• Exercise requirements: What is asked for is the whole listing, given again word for word.

• Records provided:
/---

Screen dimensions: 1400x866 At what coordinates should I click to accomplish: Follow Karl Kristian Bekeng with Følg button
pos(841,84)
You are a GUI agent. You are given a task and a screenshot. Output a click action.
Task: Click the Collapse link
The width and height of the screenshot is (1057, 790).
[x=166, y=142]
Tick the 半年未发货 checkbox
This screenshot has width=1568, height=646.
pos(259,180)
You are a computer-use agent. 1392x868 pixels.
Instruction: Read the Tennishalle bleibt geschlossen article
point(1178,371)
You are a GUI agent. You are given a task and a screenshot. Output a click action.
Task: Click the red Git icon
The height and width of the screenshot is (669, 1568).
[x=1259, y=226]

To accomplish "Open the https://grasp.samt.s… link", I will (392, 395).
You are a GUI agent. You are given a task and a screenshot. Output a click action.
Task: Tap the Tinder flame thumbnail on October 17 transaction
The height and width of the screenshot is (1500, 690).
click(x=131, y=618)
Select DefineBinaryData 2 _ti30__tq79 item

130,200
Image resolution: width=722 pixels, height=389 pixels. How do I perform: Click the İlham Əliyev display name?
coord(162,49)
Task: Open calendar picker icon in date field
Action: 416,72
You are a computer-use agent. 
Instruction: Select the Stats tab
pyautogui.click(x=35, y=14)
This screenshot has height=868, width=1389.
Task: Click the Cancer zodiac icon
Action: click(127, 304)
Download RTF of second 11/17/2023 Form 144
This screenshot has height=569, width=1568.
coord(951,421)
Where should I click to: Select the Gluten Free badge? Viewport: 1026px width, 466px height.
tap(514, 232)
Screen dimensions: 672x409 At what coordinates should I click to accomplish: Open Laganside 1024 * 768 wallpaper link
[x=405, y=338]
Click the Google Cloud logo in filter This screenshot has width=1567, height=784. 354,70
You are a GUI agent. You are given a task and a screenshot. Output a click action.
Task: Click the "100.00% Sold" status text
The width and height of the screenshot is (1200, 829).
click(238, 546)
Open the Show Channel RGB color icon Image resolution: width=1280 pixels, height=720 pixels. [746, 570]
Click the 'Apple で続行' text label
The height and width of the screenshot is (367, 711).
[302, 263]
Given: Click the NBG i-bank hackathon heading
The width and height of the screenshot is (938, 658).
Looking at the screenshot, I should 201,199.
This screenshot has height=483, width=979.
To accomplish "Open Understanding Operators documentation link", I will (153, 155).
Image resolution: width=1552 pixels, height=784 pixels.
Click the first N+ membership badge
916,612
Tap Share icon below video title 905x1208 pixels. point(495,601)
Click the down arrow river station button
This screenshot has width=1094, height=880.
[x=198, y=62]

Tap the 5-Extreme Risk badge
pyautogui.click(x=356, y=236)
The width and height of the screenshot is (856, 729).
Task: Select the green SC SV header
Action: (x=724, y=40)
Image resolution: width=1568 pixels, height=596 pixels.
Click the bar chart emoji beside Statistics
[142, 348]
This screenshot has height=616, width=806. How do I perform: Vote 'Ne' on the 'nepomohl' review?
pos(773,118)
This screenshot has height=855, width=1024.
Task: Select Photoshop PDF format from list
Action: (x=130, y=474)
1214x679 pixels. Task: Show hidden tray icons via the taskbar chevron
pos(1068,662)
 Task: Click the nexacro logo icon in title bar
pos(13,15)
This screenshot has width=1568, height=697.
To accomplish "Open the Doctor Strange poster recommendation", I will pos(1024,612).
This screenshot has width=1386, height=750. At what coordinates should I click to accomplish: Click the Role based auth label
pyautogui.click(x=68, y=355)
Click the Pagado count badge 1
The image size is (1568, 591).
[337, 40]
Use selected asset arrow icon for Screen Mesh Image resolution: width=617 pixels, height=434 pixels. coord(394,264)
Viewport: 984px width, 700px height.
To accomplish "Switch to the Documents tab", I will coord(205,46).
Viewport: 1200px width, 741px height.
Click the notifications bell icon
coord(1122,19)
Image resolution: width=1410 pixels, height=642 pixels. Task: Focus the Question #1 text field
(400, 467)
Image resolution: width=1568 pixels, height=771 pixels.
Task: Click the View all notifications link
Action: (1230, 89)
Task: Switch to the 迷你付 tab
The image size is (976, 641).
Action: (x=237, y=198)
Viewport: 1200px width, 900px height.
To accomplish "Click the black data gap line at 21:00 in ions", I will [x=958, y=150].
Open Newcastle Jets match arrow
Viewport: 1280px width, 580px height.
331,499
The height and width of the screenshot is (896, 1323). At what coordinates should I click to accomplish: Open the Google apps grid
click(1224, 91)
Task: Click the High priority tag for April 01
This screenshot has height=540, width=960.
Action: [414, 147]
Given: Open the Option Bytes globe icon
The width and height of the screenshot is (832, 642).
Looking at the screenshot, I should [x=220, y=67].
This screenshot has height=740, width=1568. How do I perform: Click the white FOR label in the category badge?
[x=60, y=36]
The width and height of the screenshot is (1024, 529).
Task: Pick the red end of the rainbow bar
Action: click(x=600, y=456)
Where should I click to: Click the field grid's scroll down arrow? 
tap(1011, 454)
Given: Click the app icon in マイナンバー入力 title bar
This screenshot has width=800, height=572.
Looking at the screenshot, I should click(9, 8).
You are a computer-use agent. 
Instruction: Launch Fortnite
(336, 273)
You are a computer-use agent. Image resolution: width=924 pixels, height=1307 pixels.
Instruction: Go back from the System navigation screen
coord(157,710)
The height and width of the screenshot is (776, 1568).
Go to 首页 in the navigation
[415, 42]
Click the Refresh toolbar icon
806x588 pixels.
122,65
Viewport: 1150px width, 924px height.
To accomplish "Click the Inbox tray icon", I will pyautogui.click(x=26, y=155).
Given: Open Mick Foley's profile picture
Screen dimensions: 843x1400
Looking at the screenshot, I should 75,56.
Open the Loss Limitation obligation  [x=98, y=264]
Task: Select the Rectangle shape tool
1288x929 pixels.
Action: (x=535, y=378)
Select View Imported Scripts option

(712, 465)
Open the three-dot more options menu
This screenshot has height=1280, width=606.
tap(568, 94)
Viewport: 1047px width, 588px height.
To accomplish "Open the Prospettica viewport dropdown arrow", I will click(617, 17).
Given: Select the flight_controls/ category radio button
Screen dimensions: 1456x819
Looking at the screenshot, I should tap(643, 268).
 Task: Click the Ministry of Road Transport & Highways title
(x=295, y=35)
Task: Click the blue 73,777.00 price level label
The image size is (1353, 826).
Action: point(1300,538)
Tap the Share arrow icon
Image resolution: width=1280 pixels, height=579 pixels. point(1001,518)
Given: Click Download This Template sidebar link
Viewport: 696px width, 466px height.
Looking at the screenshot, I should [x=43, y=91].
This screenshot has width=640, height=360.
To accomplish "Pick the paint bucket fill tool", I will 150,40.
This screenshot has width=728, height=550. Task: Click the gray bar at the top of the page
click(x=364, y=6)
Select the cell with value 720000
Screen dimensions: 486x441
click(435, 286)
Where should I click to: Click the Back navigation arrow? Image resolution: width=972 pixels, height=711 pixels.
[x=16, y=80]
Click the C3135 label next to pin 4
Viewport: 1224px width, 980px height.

\---

• Response for this exercise:
Screen dimensions: 1400x866 At what coordinates should I click to accomplish: Follow Karl Kristian Bekeng with Følg button
pos(841,84)
You are a GUI agent. You are given a task and a screenshot. Output a click action.
Task: Click the Collapse link
The width and height of the screenshot is (1057, 790).
[x=166, y=142]
Tick the 半年未发货 checkbox
This screenshot has width=1568, height=646.
pos(259,180)
You are a computer-use agent. 1392x868 pixels.
Instruction: Read the Tennishalle bleibt geschlossen article
point(1178,371)
You are a GUI agent. You are given a task and a screenshot. Output a click action.
Task: Click the red Git icon
The height and width of the screenshot is (669, 1568).
[x=1259, y=226]

To accomplish "Open the https://grasp.samt.s… link", I will (392, 395).
You are a GUI agent. You are given a task and a screenshot. Output a click action.
Task: Tap the Tinder flame thumbnail on October 17 transaction
The height and width of the screenshot is (1500, 690).
click(x=131, y=618)
Select DefineBinaryData 2 _ti30__tq79 item

130,200
Image resolution: width=722 pixels, height=389 pixels. How do I perform: Click the İlham Əliyev display name?
coord(162,49)
Task: Open calendar picker icon in date field
Action: 416,72
You are a computer-use agent. 
Instruction: Select the Stats tab
pyautogui.click(x=35, y=14)
This screenshot has height=868, width=1389.
Task: Click the Cancer zodiac icon
Action: click(127, 304)
Download RTF of second 11/17/2023 Form 144
This screenshot has height=569, width=1568.
coord(951,421)
Where should I click to: Select the Gluten Free badge? Viewport: 1026px width, 466px height.
tap(514, 232)
Screen dimensions: 672x409 At what coordinates should I click to accomplish: Open Laganside 1024 * 768 wallpaper link
[x=405, y=338]
Click the Google Cloud logo in filter This screenshot has width=1567, height=784. 354,70
You are a GUI agent. You are given a task and a screenshot. Output a click action.
Task: Click the "100.00% Sold" status text
The width and height of the screenshot is (1200, 829).
click(238, 546)
Open the Show Channel RGB color icon Image resolution: width=1280 pixels, height=720 pixels. [746, 570]
Click the 'Apple で続行' text label
The height and width of the screenshot is (367, 711).
[302, 263]
Given: Click the NBG i-bank hackathon heading
The width and height of the screenshot is (938, 658).
Looking at the screenshot, I should 201,199.
This screenshot has height=483, width=979.
To accomplish "Open Understanding Operators documentation link", I will (153, 155).
Image resolution: width=1552 pixels, height=784 pixels.
Click the first N+ membership badge
916,612
Tap Share icon below video title 905x1208 pixels. point(495,601)
Click the down arrow river station button
This screenshot has width=1094, height=880.
[x=198, y=62]

Tap the 5-Extreme Risk badge
pyautogui.click(x=356, y=236)
The width and height of the screenshot is (856, 729).
Task: Select the green SC SV header
Action: (x=724, y=40)
Image resolution: width=1568 pixels, height=596 pixels.
Click the bar chart emoji beside Statistics
[142, 348]
This screenshot has height=616, width=806. How do I perform: Vote 'Ne' on the 'nepomohl' review?
pos(773,118)
This screenshot has height=855, width=1024.
Task: Select Photoshop PDF format from list
Action: (x=130, y=474)
1214x679 pixels. Task: Show hidden tray icons via the taskbar chevron
pos(1068,662)
 Task: Click the nexacro logo icon in title bar
pos(13,15)
This screenshot has width=1568, height=697.
To accomplish "Open the Doctor Strange poster recommendation", I will pos(1024,612).
This screenshot has width=1386, height=750. At what coordinates should I click to accomplish: Click the Role based auth label
pyautogui.click(x=68, y=355)
Click the Pagado count badge 1
The image size is (1568, 591).
[337, 40]
Use selected asset arrow icon for Screen Mesh Image resolution: width=617 pixels, height=434 pixels. coord(394,264)
Viewport: 984px width, 700px height.
To accomplish "Switch to the Documents tab", I will coord(205,46).
Viewport: 1200px width, 741px height.
Click the notifications bell icon
coord(1122,19)
Image resolution: width=1410 pixels, height=642 pixels. Task: Focus the Question #1 text field
(400, 467)
Image resolution: width=1568 pixels, height=771 pixels.
Task: Click the View all notifications link
Action: (1230, 89)
Task: Switch to the 迷你付 tab
The image size is (976, 641).
Action: (x=237, y=198)
Viewport: 1200px width, 900px height.
To accomplish "Click the black data gap line at 21:00 in ions", I will [x=958, y=150].
Open Newcastle Jets match arrow
Viewport: 1280px width, 580px height.
331,499
The height and width of the screenshot is (896, 1323). At what coordinates should I click to accomplish: Open the Google apps grid
click(1224, 91)
Task: Click the High priority tag for April 01
This screenshot has height=540, width=960.
Action: [414, 147]
Given: Open the Option Bytes globe icon
The width and height of the screenshot is (832, 642).
Looking at the screenshot, I should [x=220, y=67].
This screenshot has height=740, width=1568. How do I perform: Click the white FOR label in the category badge?
[x=60, y=36]
The width and height of the screenshot is (1024, 529).
Task: Pick the red end of the rainbow bar
Action: click(x=600, y=456)
Where should I click to: Click the field grid's scroll down arrow? 
tap(1011, 454)
Given: Click the app icon in マイナンバー入力 title bar
This screenshot has width=800, height=572.
Looking at the screenshot, I should click(9, 8).
You are a computer-use agent. 
Instruction: Launch Fortnite
(336, 273)
You are a computer-use agent. Image resolution: width=924 pixels, height=1307 pixels.
Instruction: Go back from the System navigation screen
coord(157,710)
The height and width of the screenshot is (776, 1568).
Go to 首页 in the navigation
[415, 42]
Click the Refresh toolbar icon
806x588 pixels.
122,65
Viewport: 1150px width, 924px height.
To accomplish "Click the Inbox tray icon", I will pyautogui.click(x=26, y=155).
Given: Open Mick Foley's profile picture
Screen dimensions: 843x1400
Looking at the screenshot, I should 75,56.
Open the Loss Limitation obligation  [x=98, y=264]
Task: Select the Rectangle shape tool
1288x929 pixels.
Action: (x=535, y=378)
Select View Imported Scripts option

(712, 465)
Open the three-dot more options menu
This screenshot has height=1280, width=606.
tap(568, 94)
Viewport: 1047px width, 588px height.
To accomplish "Open the Prospettica viewport dropdown arrow", I will click(617, 17).
Given: Select the flight_controls/ category radio button
Screen dimensions: 1456x819
Looking at the screenshot, I should tap(643, 268).
 Task: Click the Ministry of Road Transport & Highways title
(x=295, y=35)
Task: Click the blue 73,777.00 price level label
The image size is (1353, 826).
Action: point(1300,538)
Tap the Share arrow icon
Image resolution: width=1280 pixels, height=579 pixels. point(1001,518)
Given: Click Download This Template sidebar link
Viewport: 696px width, 466px height.
Looking at the screenshot, I should [x=43, y=91].
This screenshot has width=640, height=360.
To accomplish "Pick the paint bucket fill tool", I will 150,40.
This screenshot has width=728, height=550. Task: Click the gray bar at the top of the page
click(x=364, y=6)
Select the cell with value 720000
Screen dimensions: 486x441
click(435, 286)
Where should I click to: Click the Back navigation arrow? Image resolution: width=972 pixels, height=711 pixels.
[x=16, y=80]
Click the C3135 label next to pin 4
Viewport: 1224px width, 980px height.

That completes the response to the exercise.